And I mean it when I say it has been a bad day since then. Not every year, but most years since I have been in a funk around that time. Of course that's natural around anniversaries of this sort. Sometimes specific, negative events occur on that day in particular, for no apparent reason. That day in 2010 sparked a chain of events that led to me leaving a job that I loved, and ending up in a job that I don't even know how to describe on the love/hate scale. But I know that I felt unfulfilled, and like I was opting out of making an effort. I felt like I was giving up a little (a lot) on life.
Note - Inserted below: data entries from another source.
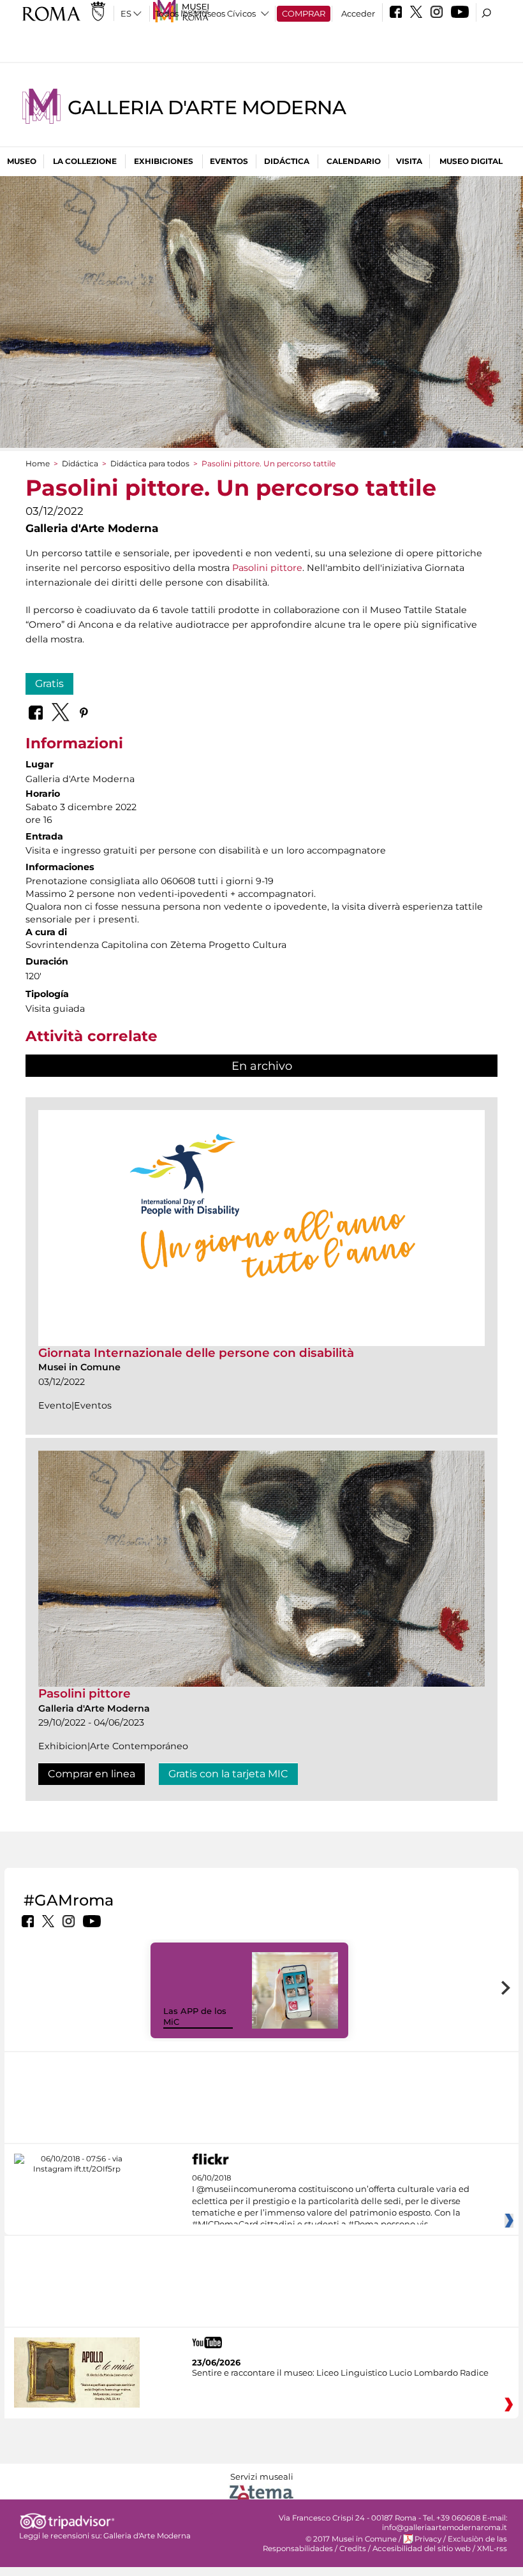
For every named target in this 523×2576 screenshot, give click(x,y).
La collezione (85, 161)
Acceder (358, 13)
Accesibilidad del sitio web (421, 2548)
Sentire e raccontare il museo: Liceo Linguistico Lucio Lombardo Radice (340, 2372)
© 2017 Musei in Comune (351, 2539)
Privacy (428, 2539)
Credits (352, 2548)
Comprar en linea (91, 1774)
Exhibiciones (163, 161)
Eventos (229, 161)
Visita (409, 161)
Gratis (49, 683)
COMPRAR (303, 13)
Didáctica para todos (149, 463)
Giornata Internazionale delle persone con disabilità (196, 1352)
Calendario (354, 161)
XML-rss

Then on that day last year, November 9 2012, I gave birth to a wonderful, perfect little girl. She is my life. I wish you could meet her. Maybe it would take you back to when your own wonderful, perfect little girl was born, a bright spot in your own life (and ours as well). But maybe this was your way of saying you're still influencing our universe a little, that you're paying attention. I don't believe in any god, but I do believe in energy. I believe in love. I believe you had a hand in making that day into a positive experience for me, for our family. We have a physical reminder that yes, there is sadness and loss in our lives, but there is also life, and beauty, and love, and hope. They all thrive in the same dark places.

I don't figure tonight's "event" will lead to any sort of reconnection beyond a shared acknowledgement of a Facebook status. Was I wrong to not push? To not say "Hey, long time no see!" in a way that acknowledges a shared past? I wouldn't turn down an outreach, but I'm not ready to do the reaching out myself.  Maybe we both just think "Nah, they don't remember."

But I do remember. And it all comes crashing back to me.